This story is part of our celebration of innovation in 2024.
by Dana D’Amico, Connect to Science
Researchers like Dr. Karen Page are setting the stage for the era of the liquid biopsy and tracking tumor evolution through the entire cancer journey.
In cancer treatment, understanding the enemy is half the battle – to guide treatment, clinicians need to know what they’re dealing with. The trusted standard for understanding a tumor today is the traditional needle or surgical biopsy, a necessary but invasive process.
Still, it has its limits. Aside from the invasion, cost, and difficulty that might arise when a tumor can’t be accessed safely, the solid tumor biopsy often offers an incomplete picture. The tissue collected represents a moment frozen in space and time, a mere snapshot of an extremely dynamic course of disease. While patients may think of individual tumors as fixed targets for treatment, these accidents of unchecked cellular replication accrue thousands of genetic mutations in a short time. This means the rapid development of ‘subclones,’ or genetically distinct subpopulations within a tumor. Evolving, heterogenous tumors must often be met with evolving, heterogenous treatment.
A traditional, invasive tissue biopsy may only capture information about one “subclone” within a heterogenous and dynamic tumor. By contrast, a liquid biopsy is minimally invasive and offers a longitudinal picture of a tumor via cfDNA analysis. (Credit: Dr. Karen Page, Made with BioRender)
To better understand tumor progression over time, researchers like Dr. Karen Page, the lead for next-generation sequencing (NGS) in Professor Jacqui Shaw’s Lab at the UK’s Leicester Cancer Research Center, have invested decades of work into the potential of a non-invasive ‘liquid biopsy’ for longitudinal and comprehensive study of the disease process. Through a simple blood draw, clinicians and researchers could gain insight into tumors anywhere in the body – even those not yet detectable by imaging.
Now recognized as international experts in liquid biopsy in breast cancer, Page and her colleagues in the Shaw Lab aim to standardize this potentially field-shifting process so that it can make the wider jump from research to clinic and more universal access.
The ab C’s of ctDNA, cfDNA and CTCs
Liquid biopsy allows the capture of tumor biomarkers through blood plasma. Getting a sample is as simple as a routine blood draw.

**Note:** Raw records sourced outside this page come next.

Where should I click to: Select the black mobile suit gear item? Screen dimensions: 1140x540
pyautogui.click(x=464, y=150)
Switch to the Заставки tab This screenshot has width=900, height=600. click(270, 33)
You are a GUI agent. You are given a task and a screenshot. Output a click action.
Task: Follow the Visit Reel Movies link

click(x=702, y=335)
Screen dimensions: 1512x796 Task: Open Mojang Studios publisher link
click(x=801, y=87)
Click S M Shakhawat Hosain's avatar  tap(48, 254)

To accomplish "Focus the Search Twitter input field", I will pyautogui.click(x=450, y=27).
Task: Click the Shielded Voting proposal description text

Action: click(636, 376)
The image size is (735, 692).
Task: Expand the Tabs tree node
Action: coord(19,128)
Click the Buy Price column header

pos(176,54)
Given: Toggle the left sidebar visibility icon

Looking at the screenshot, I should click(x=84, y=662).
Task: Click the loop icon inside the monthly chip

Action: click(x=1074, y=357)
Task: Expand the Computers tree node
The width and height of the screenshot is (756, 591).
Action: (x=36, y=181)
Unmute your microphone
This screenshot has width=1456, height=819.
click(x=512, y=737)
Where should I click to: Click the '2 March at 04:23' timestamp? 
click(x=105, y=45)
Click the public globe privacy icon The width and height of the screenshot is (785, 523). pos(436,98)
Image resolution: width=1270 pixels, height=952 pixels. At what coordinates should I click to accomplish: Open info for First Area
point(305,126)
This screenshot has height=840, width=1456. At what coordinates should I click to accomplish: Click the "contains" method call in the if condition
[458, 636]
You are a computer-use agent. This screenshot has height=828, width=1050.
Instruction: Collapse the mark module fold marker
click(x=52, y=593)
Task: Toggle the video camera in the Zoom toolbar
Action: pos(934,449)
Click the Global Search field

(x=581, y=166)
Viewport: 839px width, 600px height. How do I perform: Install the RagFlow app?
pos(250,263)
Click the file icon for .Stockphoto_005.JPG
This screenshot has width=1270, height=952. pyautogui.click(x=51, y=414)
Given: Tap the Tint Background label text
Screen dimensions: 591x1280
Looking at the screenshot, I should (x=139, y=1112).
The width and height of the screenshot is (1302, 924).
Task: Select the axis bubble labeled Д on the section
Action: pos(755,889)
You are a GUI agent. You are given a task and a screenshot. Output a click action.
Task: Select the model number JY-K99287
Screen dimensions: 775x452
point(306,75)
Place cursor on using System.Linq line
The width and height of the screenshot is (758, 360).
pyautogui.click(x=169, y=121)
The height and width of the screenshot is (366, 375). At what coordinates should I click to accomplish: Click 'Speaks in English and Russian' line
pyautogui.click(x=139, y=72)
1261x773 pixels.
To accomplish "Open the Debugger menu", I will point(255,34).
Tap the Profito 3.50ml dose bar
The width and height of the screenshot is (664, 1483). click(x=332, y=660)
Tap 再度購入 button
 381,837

These biomarkers can be circulating tumor cells (CTCs) themselves, the seeds of metastasis coursing through the body. But they can also be particles of cell-free DNA (cfDNA), the sea of DNA fragments released into the blood and other bodily fluids from normal cellular processes like apoptosis, necrosis, and secretion. In general, higher levels of cfDNA are associated with cancer as tumor cells multiply out of control and shed a subset of cfDNA called circulating tumor DNA (ctDNA).
This isolated ctDNA holds the key to valuable molecular insights about early, recurring, active, or dormant tumors – sometimes alerting researchers to a tumor’s presence before imaging can. ctDNA analysis can reveal information about how the tumor may shift over the course of disease and treatment: point mutations, copy number alterations, rearrangements, methylation changes, and more.
As Page and others build a more complete library of common metastatic cancer driver mutations and which drugs are most efficacious against them, this genetic knowledge of tumor composition could present a huge advantage for patients and their doctors. The ability to tell if any part of a heterogenous breast cancer tumor is HER2-positive, for example, can help expand known treatment options. Likewise, tracking the levels of ctDNA through treatment can help clinicians understand drug performance and guide any necessary changes.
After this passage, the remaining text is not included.